Sunday, 12 October 2014

Location, Location, Location...

The flip side to adventuring is when you’re not under the ground grubbing around for coins, but out in the air, in the places where people only dream of.  I believe that more than half of any game that we ever play is enjoyable because of the scenery, no one plays because they want to go walking around Barnsley, that’s something they can do themselves, why would they want to do that in game?  People play because they want to go out to places no one’s been before, to wonderous, mythical places and see what they find there.

And so it is with me, but I always believe that the places that are so different as to be unbelievable lack a certain something when it comes to having your character run around them.  Take a look at the Labyrinth from Labyrinth, an interesting place of many different types of encounter, but when you got to the end, things got a little....

Weird...
 
And I'm not talking about Bowie's Pants, although....
Throughout the whole film, everything had been squarely rooted in things that could be possible, which for me made them all the more real, and that’s how I’ve always looked at locations when it comes to providing things for people to go running around in.

Could it be real?  Is the question that needs to be asked.

There’s plenty of inspiration out in the world, and it’s often when you look out there that you find these things, things built that probably made sense at the time, but have since been affected by time and nature in ways that were never envisaged by their creators.  Most of the time, adventurers are dealing with reasonably mundane things, so it’s important to make sure that from time to time the sense of wonder is retained, so that the whole world doesn’t seem like Search, Loot, Repeat…

For me, it’s those things that make you wonder what the creator was considering when they made it, the things that someone obviously built, but for the life of you, you can’t figure out why…

Such as completely man made islands when there’s land easily within range.


A house built in a place that would be suited to holding an emergency shelter rather than a full sized house.


Train stations that were so busy being built that they didn’t check that the trains would fit in them…


And other such places, these are the things where people were so busy proving that they could build them that they didn’t stop to ask if they should. I have impossible places in my worlds, but they’re impossible for a very good reason, and they’re very few and far between when it comes down to it.  Selvarin is known as the impossible city and takes a good number of its cues from the works of Escher, but it’s a city where an uncontrolled outbreak of magic twisted the reality within the city boundaries and continues to do so to this day.

Most places I have are simple in their nature, but the larger cities, castles, and hideouts tend to have the more mundane parts of them taken away and replaced with things that would prove unique or interesting, because if every place was built the same, the only thing you’ve got in it is different people and I know that a lot of people think that the whole of Roleplaying is about the interaction between people.  I’m not decided on that, it’s possible to involve people in a game far more when they find it interesting than when they’re just going through the motions.   

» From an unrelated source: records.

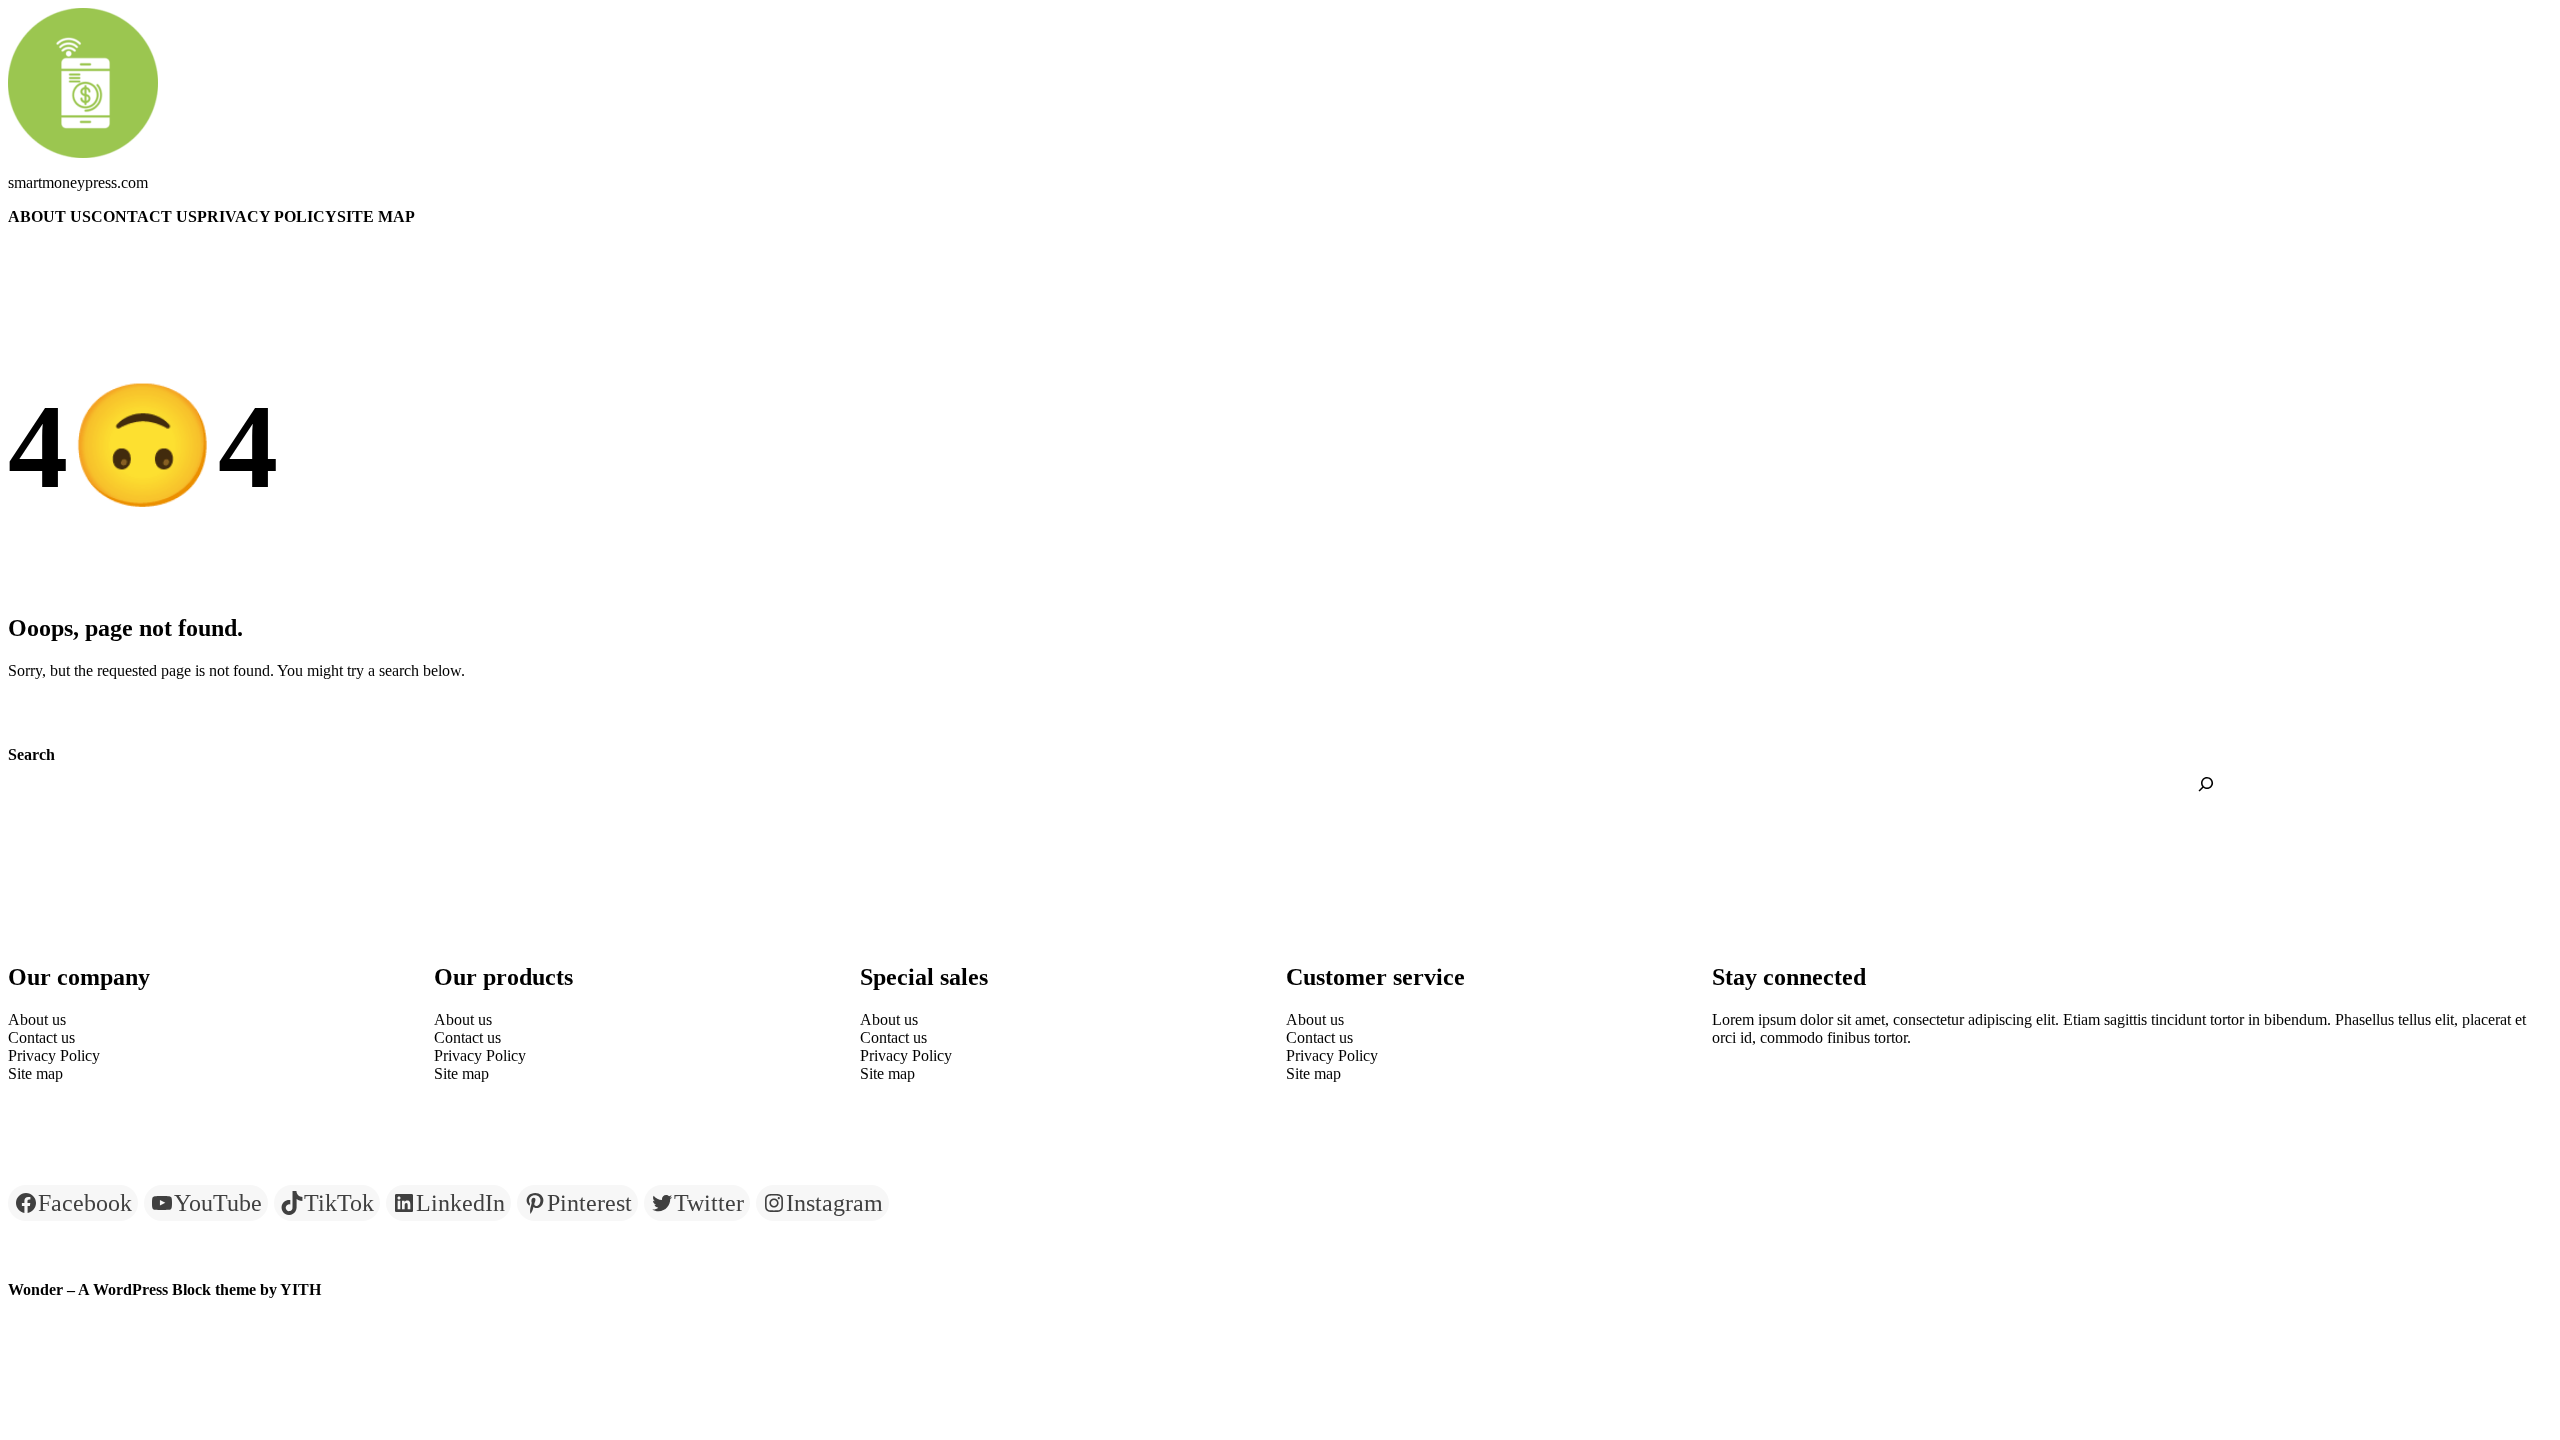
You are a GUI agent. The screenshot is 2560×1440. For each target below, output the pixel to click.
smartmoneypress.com (78, 182)
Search (31, 754)
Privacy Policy (267, 216)
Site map (376, 216)
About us (49, 216)
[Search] (2206, 784)
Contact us (144, 216)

Sometimes it’s the change in circumstances that make a place interesting, a city that was built below the level of the sea that steadily sank, leaving it untouched and intact, but forever out of the reach of those who once lived there.


A Mill built in a gap between three large hills, eventually left behind because it was too difficult to move the product out and get more resources in there. 

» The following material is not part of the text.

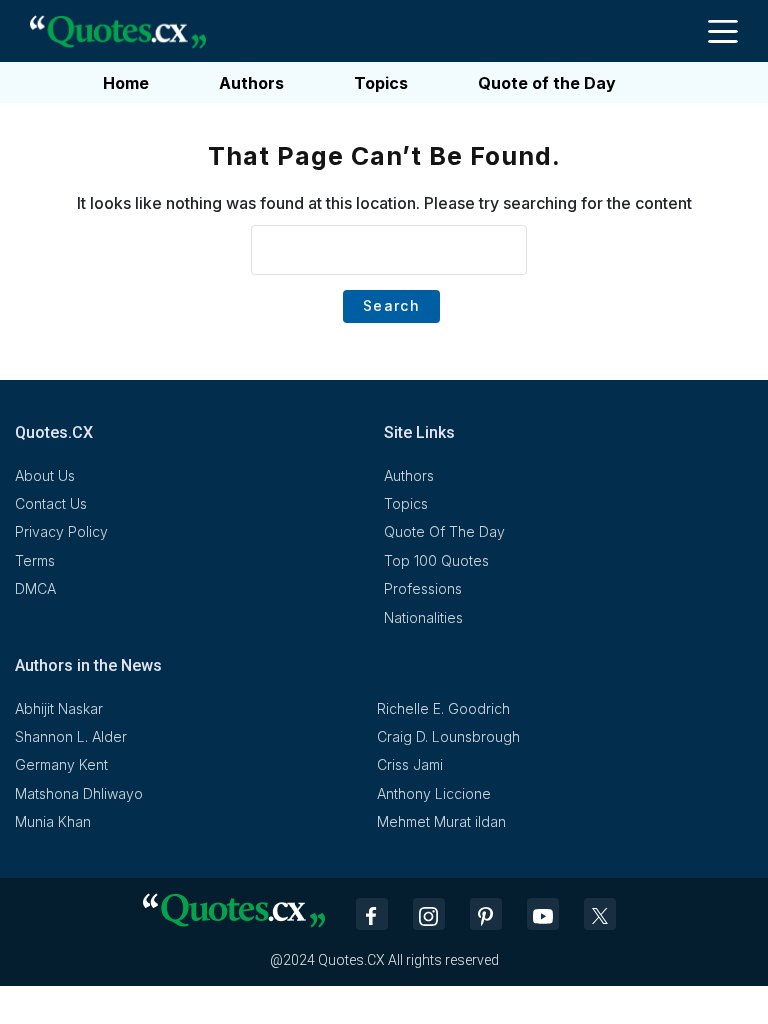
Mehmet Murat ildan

And as with the underground things, the question is asked, what do you do with the places like this?   

Unlike the dungeons, intact buildings above ground can attract anything, because for the most part, you don’t need to have special abilities like seeing in the dark or breathing toxic air to survive down there.  You can come and go as you please, and in many cases, there’s a number of exits that you can get out of when someone does come raiding and you don’t end up barricading yourself in and hoping that they don’t have a Cave Troll…


So the question today, is what do people use for their own interesting places?